It was Preston Williams who gave JENNIFER IVORY-TATUM her big break in education, when Urbana’s then-superintendent hired her away from Champaign’s Unit 4 to be the new principal at King Elementary.
And it’s a retired Preston Williams now, 15 years later, who Ivory-Tatum still turns to for words of wisdom now that she’s superintendent of Urbana schools.
“He recruited me to Urbana and encouraged me to apply for the King School principal job,” Ivory-Tatum says. “He mentored me through those first two years as a new administrator, which were extremely tough, and then several years after. He continues to be a good listener and mentor in my role as superintendent.”
Speaking of extremely tough, Ivory-Tatum’s first year as superintendent ended amid a global pandemic, which has also consumed the first half of Year 2 on the job.
The three-degree UI alumna, who hopes to welcome some students back to school buildings after New Year's, took time out to answer a few questions from Editor Jeff D’Alessio in the 53rd installment of our weekly speed read spotlighting leaders of organizations big and small.
When it comes to my favorite moment in this job … I was very much looking forward to the opportunity to turn the tassels for the Class of 2020 and give my oldest son, Bryson, his diploma in the State Farm Center, but this pandemic took away that moment.
However, I am looking forward to my next opportunity to do the same with my son Jordan and the Class of 2022.

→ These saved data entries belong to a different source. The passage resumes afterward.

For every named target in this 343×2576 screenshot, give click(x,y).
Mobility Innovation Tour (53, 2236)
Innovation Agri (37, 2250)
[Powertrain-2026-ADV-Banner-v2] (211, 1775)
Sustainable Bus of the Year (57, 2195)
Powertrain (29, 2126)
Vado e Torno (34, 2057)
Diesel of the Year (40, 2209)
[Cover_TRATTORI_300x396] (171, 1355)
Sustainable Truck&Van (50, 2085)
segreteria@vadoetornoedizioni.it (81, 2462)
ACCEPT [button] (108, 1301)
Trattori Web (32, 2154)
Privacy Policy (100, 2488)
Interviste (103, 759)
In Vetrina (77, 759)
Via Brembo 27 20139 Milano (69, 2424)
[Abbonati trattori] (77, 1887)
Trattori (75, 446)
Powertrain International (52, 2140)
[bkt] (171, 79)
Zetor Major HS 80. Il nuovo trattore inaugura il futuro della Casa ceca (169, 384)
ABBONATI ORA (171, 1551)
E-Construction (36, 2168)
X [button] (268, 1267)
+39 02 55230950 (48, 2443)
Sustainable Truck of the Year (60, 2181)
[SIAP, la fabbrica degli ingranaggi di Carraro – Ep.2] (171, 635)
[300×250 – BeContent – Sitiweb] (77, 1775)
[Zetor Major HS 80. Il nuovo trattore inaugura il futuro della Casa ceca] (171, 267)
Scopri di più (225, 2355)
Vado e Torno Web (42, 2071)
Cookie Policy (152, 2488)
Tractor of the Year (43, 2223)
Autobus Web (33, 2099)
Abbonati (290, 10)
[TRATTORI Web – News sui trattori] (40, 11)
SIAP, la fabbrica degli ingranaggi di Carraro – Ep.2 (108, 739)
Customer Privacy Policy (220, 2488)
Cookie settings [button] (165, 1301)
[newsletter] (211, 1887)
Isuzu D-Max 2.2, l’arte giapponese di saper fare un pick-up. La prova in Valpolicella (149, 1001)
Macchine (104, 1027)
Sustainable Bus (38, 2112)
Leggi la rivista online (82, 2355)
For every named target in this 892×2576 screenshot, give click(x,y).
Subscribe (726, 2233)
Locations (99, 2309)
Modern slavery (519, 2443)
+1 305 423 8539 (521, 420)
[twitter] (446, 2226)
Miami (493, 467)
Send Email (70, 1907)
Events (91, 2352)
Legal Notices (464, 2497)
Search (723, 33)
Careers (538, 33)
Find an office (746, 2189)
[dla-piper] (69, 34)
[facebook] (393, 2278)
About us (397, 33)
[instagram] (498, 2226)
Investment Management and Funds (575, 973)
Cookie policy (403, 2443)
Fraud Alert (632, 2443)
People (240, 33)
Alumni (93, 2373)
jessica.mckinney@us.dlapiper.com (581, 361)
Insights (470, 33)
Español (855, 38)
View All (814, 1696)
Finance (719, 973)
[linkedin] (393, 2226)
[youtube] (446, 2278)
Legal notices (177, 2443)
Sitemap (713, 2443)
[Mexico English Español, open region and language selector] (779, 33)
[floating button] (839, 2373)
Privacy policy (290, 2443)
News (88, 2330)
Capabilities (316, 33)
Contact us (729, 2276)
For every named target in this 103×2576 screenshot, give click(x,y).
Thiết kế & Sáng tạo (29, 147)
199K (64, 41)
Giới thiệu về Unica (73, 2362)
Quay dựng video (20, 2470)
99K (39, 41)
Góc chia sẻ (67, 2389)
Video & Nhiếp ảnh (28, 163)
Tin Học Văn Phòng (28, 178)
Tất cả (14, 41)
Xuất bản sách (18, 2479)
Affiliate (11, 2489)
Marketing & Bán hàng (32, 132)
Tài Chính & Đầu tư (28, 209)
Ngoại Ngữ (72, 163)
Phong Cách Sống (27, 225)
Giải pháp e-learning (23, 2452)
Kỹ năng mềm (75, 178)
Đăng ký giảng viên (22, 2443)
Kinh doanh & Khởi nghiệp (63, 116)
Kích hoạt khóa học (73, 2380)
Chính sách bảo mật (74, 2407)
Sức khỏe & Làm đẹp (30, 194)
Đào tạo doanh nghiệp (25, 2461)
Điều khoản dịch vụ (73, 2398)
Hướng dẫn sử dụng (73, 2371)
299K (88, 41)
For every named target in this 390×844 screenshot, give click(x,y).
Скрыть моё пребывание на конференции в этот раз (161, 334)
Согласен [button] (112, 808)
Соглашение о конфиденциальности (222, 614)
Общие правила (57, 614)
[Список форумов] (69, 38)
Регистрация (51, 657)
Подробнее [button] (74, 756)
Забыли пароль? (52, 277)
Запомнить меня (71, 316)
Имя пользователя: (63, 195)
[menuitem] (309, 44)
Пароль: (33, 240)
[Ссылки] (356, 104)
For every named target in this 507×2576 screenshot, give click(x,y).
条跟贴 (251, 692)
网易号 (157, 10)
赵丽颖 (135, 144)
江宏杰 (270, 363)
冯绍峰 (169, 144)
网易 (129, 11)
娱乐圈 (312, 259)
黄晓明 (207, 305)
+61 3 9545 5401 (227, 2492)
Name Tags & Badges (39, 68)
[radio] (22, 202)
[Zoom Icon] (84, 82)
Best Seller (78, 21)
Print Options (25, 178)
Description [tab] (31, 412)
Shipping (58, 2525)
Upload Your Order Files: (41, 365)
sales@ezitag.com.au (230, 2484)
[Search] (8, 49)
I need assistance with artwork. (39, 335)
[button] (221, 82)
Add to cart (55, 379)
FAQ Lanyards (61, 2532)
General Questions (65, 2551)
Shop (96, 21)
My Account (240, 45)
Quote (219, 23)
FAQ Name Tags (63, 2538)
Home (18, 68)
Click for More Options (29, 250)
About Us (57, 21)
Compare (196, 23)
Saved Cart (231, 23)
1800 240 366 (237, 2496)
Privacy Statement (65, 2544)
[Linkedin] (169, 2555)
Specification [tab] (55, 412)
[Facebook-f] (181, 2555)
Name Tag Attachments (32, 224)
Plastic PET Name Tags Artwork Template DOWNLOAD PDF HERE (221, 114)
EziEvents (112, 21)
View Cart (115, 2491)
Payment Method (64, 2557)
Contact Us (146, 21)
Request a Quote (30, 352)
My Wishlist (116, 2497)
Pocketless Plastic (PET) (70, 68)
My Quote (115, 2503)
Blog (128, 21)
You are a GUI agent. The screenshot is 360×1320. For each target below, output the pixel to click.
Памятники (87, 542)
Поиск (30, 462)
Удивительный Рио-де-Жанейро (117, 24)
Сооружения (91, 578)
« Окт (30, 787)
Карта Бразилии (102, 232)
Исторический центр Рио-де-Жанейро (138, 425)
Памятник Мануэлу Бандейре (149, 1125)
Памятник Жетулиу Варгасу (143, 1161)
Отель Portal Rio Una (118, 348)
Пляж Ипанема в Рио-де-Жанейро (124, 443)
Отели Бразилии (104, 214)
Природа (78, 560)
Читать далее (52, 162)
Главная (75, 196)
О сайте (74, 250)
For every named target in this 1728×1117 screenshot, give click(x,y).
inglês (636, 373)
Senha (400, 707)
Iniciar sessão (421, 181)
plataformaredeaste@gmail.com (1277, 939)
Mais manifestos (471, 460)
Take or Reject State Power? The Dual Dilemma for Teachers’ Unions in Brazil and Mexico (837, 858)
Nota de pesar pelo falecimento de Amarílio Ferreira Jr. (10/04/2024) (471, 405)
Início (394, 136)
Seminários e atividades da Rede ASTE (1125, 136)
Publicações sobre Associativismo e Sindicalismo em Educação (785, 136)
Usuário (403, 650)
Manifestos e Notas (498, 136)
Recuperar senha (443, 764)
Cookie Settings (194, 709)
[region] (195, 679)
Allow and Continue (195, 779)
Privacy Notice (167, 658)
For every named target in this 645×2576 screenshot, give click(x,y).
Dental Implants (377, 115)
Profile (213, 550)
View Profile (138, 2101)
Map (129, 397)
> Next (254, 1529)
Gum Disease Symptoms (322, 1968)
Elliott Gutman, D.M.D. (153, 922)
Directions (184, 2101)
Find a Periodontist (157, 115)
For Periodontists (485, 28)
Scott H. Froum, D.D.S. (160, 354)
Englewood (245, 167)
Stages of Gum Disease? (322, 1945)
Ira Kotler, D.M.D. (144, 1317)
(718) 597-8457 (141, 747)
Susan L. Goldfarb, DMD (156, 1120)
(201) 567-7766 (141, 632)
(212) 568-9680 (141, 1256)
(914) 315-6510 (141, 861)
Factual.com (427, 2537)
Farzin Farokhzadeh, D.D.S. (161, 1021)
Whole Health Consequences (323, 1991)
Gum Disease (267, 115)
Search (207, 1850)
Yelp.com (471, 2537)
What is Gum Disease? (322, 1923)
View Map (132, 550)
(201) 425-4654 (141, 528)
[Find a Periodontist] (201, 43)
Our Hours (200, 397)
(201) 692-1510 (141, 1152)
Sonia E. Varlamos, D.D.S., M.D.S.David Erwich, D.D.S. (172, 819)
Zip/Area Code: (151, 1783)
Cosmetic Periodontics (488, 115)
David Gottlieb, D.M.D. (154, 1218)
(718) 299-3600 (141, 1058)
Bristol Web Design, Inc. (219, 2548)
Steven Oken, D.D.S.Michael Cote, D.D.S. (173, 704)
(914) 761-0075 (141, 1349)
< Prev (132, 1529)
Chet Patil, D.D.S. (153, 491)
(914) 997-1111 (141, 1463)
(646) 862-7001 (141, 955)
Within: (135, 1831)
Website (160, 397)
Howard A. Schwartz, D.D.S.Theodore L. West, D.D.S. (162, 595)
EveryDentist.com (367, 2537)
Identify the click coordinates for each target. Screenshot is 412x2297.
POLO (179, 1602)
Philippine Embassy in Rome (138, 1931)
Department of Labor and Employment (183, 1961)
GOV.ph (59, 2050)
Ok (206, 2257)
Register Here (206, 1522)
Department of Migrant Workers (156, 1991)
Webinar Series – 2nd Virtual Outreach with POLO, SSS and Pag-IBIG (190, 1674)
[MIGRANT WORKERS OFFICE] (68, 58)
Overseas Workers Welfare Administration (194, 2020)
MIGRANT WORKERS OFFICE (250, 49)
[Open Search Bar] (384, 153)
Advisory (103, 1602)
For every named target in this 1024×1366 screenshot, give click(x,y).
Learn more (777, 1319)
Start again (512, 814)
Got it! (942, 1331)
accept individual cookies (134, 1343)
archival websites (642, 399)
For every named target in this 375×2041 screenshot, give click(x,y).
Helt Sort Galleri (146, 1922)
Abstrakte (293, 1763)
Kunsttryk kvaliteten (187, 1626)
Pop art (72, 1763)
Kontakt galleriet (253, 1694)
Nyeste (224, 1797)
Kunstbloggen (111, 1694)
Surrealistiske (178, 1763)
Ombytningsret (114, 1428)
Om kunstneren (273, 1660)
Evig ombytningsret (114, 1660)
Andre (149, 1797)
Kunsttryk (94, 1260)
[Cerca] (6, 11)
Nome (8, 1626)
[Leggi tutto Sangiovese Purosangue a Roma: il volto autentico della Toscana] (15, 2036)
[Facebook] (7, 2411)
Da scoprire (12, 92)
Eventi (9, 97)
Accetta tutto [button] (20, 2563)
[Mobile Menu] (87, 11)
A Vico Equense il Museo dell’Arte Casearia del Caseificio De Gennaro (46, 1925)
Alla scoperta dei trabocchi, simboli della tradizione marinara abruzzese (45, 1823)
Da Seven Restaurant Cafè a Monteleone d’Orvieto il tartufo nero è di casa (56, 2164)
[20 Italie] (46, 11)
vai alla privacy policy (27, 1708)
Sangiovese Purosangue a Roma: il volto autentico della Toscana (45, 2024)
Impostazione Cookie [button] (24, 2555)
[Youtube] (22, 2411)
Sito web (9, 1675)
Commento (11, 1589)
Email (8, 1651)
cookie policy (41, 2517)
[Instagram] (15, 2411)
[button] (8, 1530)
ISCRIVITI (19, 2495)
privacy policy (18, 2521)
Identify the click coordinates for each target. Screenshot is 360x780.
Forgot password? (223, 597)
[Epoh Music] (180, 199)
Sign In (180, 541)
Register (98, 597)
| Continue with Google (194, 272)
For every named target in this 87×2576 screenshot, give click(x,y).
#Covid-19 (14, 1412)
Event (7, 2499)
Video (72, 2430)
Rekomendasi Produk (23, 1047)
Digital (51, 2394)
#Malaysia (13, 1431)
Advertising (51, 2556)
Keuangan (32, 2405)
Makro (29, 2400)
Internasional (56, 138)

My one unbreakable rule of the workplace is … honesty and trust are a must. For our team to function, we need our workspaces to be places where we can openly share and dialogue with one another without fear of retribution or retaliation.
I’m frugal in that … I keep up with my Meijer mPerk points, clip Meijer coupons in the app and use the store's coupons.
My philosophy on meetings is ... always have an agenda so those attending can share ideas, comments and suggestions with some forethought prior to the meeting.
I don't believe in meetings just for the sake of meeting, especially if the topic can be addressed in an email exchange instead.
The hardest thing about being a leader is … having to make very tough decisions sometimes when there is a no-win for anyone and no one will be pleased with the decision.
But as a leader, it is my job to make those tough decisions and take the hits on behalf of our stakeholders.
I can’t live without ... my faith, my family and my church family.
As far as the biggest business risk I ever took ... having been let down and passed over for principal positions I had applied for in Unit 4, I decided to leave K-12 education.
I had just accepted a position as an associate professor in early childhood education at Illinois State University when the principal position at King School in Urbana was posted.
Several people reached out to me and encouraged me to apply for the job. I applied and went to the interview, thinking I had nothing to lose, and got the job. It was the biggest risk I had ever taken, and it paid off.
It reaffirmed where I belonged, which is supporting K-12 students.
When it comes to luxuries … before the pandemic, I received a gift card for a massage, an indulgence that I would never have purchased for myself.
I’m up and at ’em every day by ... 6:15 a.m., unless I'm going for a morning walk. Then it is much earlier.
For exercise ... my husband and I enjoy a brisk walk through the neighborhood. When we walk in the mornings, we can only walk for about 30 minutes, so I can get into the office, but we enjoy longer walks on the weekend.
The worst job I ever had was … before I started my first teaching job.
I had many jobs working with kids over the years that I loved, ranging from daycare center teaching assistant, day camp counselor, lifeguard and teacher's aide.
The two jobs that are neck and neck for being equally the worst jobs ever were while a student at the U of I in the late '80s — I was very briefly a delivery driver for Blimpie's, a sandwich shop on Green Street, and a call center telephone operator for Ameritech phone company.
I was terrible at both.
On a 1-to-10 scale, the impact of the pandemic has been a … 9 — due to the devastating effects on the learning impact on students, the stress on staff, the health risk to those we love and the many lost life events that kids and families will never get back.
I would say a 10, but unfortunately, there is more loss to come due to rising coronavirus numbers spiking across the country and our community.